Top of Data

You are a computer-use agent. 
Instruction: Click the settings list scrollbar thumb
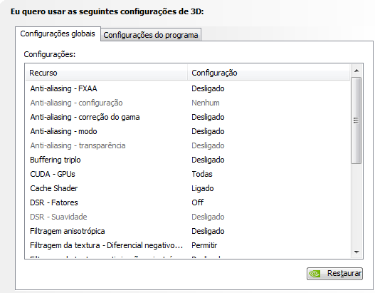tap(356, 120)
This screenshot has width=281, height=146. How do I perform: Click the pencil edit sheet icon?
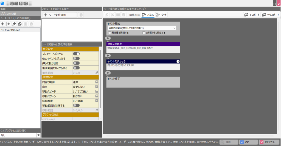(14, 24)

Bottom of Data

# Your task:
All of the lines above should be copied exactly, apart from the pictures.

# Answer section:
You are a computer-use agent. 
Instruction: Click the settings list scrollbar thumb
tap(356, 120)
This screenshot has width=281, height=146. How do I perform: Click the pencil edit sheet icon?
(14, 24)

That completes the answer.